• _Excerpt_:
The year-end balance sheet at December 31, 1995 was derived from audited
financial statements, but does not include all disclosures required by generally
accepted accounting principles.
2. COMPUTATION OF NET INCOME PER SHARE
Net income (loss) per share is computed using the weighted average number of
common and common equivalent shares outstanding during the period. Common
equivalent shares are excluded from the computation if their effect is
antidilutive, except that pursuant to Securities and Exchange Commission Staff
Accounting Bulletin No. 83, all common and common equivalent shares issued
during the twelve months preceding the filing date of the Company's initial
public offering have been included in the calculation of the number of shares
used to determine earnings per share as if the shares had been outstanding
for all periods presented using the treasury stock method.
3. INVENTORIES (IN THOUSANDS):
December 31, June 30,
----------- -----------
1995 1996
----------- -----------
(unaudited)
Raw materials $ 133 $ 4,216
Work in process 1,831 6,285
Finished goods 519 4,290
----------- -----------
$2,483 $14,791
----------- -----------
----------- -----------
4. LEGAL PROCEEDINGS
On January 3, 1996, Atmel Corporation ("Atmel") sued the Company in the U.S.
District Court for the Northern District of California. Atmel's complaint
alleges that the Company, by making, using and selling devices, is willfully
infringing five U.S. patents owned by, or exclusively licensed to, Atmel.
Regarding each of these five patents, Atmel seeks a judgment that the Company
has infringed the patent, an injunction prohibiting further infringement, treble
the amount of damages caused by the alleged infringement and attorney's fees,
costs and expenses. On February 13, 1996 the Company filed an answer denying
Atmel's allegations and asserting affirmative defenses and counterclaims. There
can be no assurance that the Atmel complaint or other third party assertions
will be resolved without costly litigation or in a manner that is not adverse to
the Company. Accordingly, while the Company has accrued certain amounts for
costs associated with this matter, it is reasonably possible that the ultimate
resolution could result in payments in excess of the amounts accrued in the
accompanying financial statements and/or require royalty payments in the future
which could adversely impact gross margins. No estimate of these possible
payments can be made.
6
<PAGE>
ITEM 2. MANAGEMENT'S DISCUSSION AND ANALYSIS OF FINANCIAL CONDITION AND
RESULTS OF OPERATION.

• _Raw data_:
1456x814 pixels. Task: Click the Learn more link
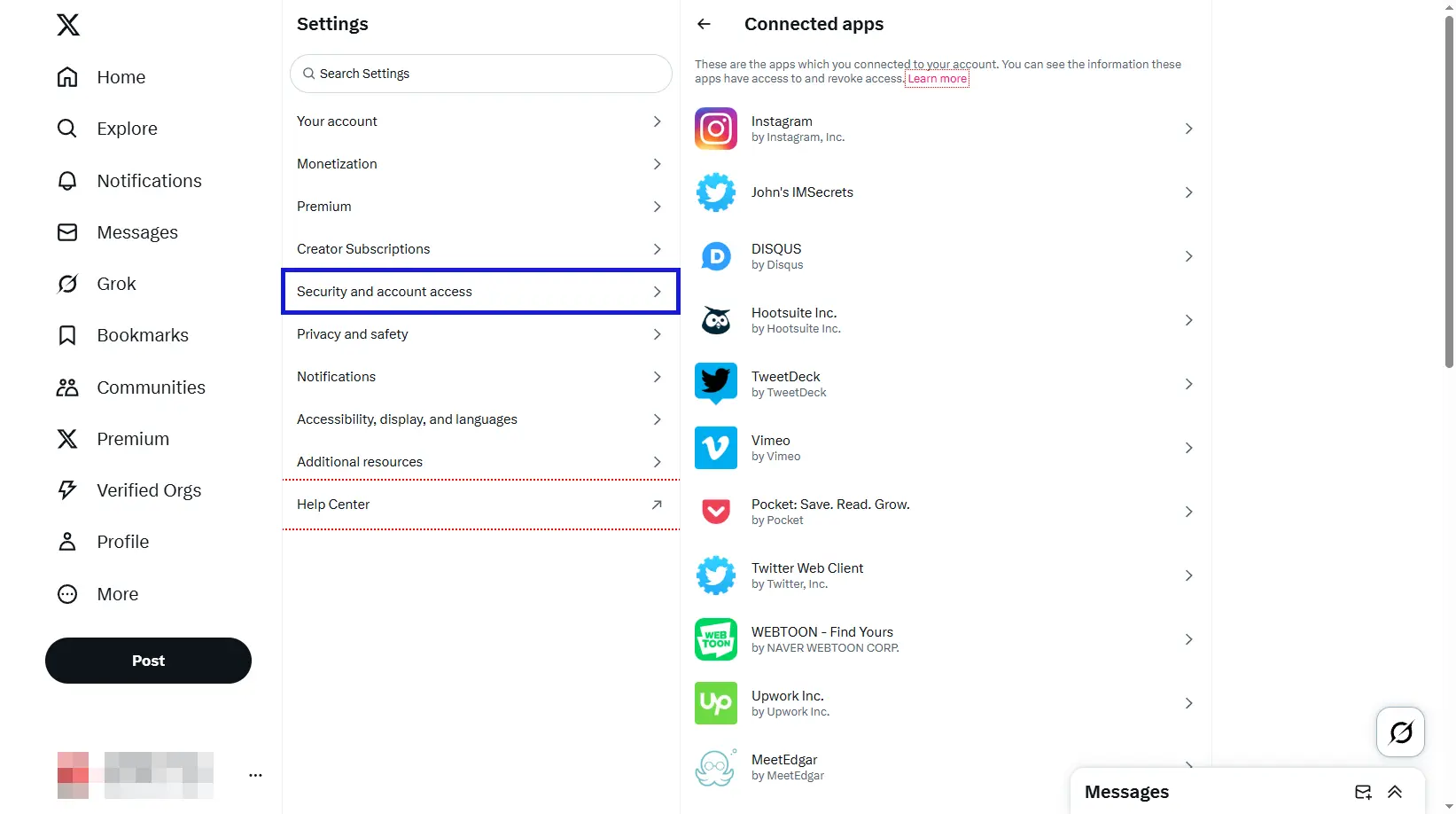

--

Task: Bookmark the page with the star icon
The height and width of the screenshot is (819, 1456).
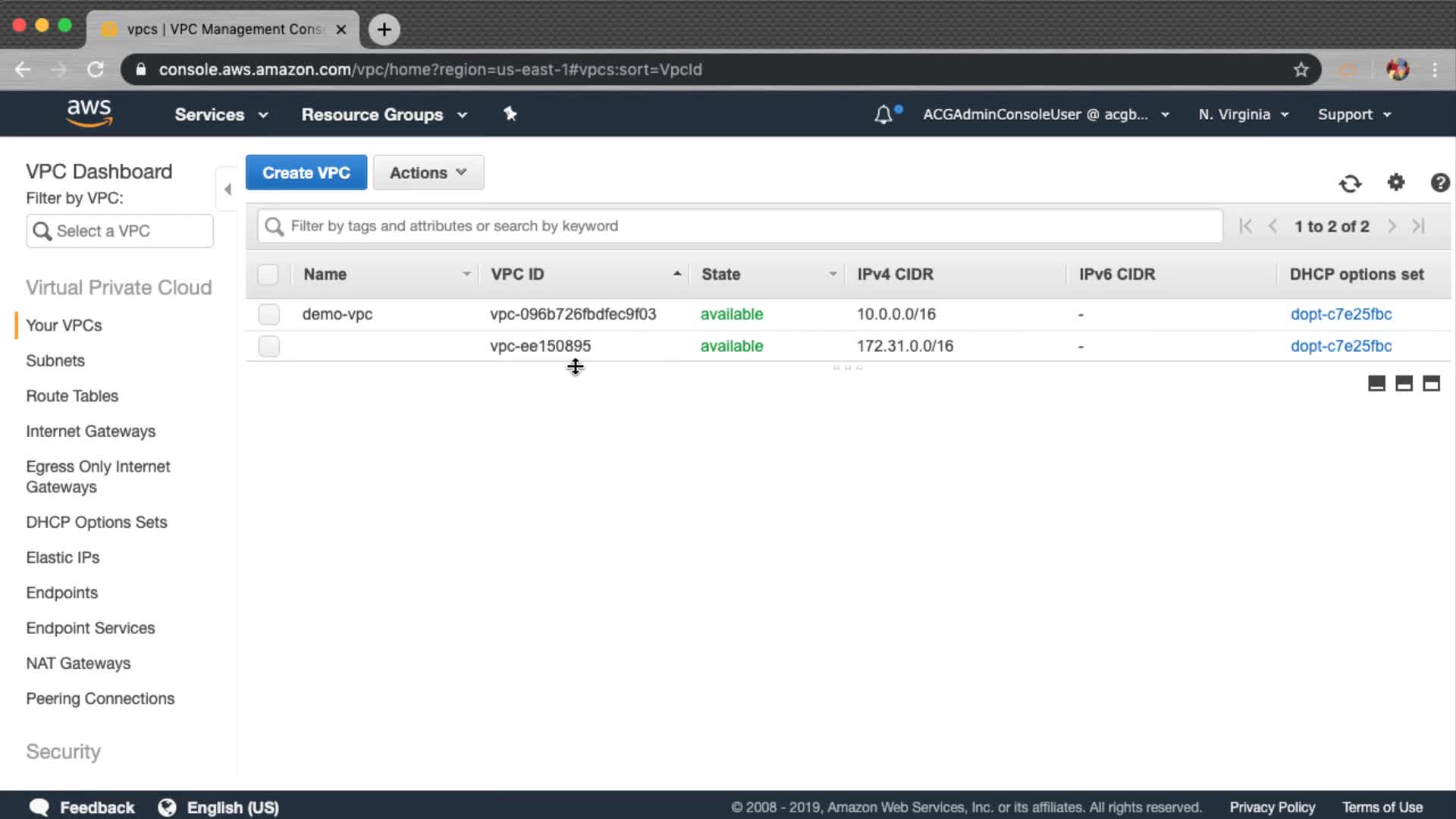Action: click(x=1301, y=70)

...

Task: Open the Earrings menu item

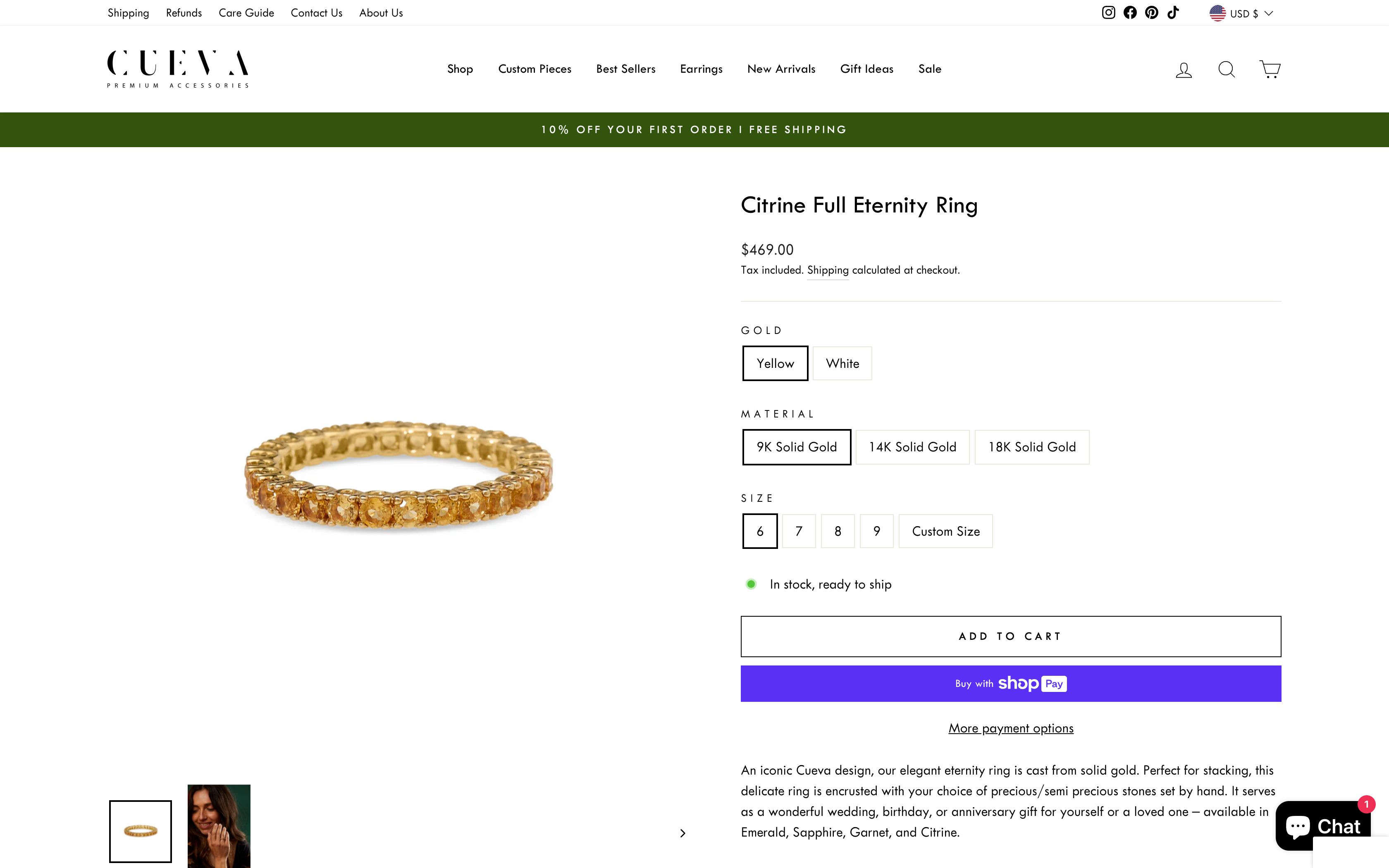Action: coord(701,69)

• _Your goal_:
Repeat the passage of the financial filing excerpt between "District Court for" and "licensed to, Atmel.", inclusive, and switch "devices" to "products".

• _Answer for the task_:
District Court for the Northern District of California. Atmel's complaint
alleges that the Company, by making, using and selling products, is willfully
infringing five U.S. patents owned by, or exclusively licensed to, Atmel.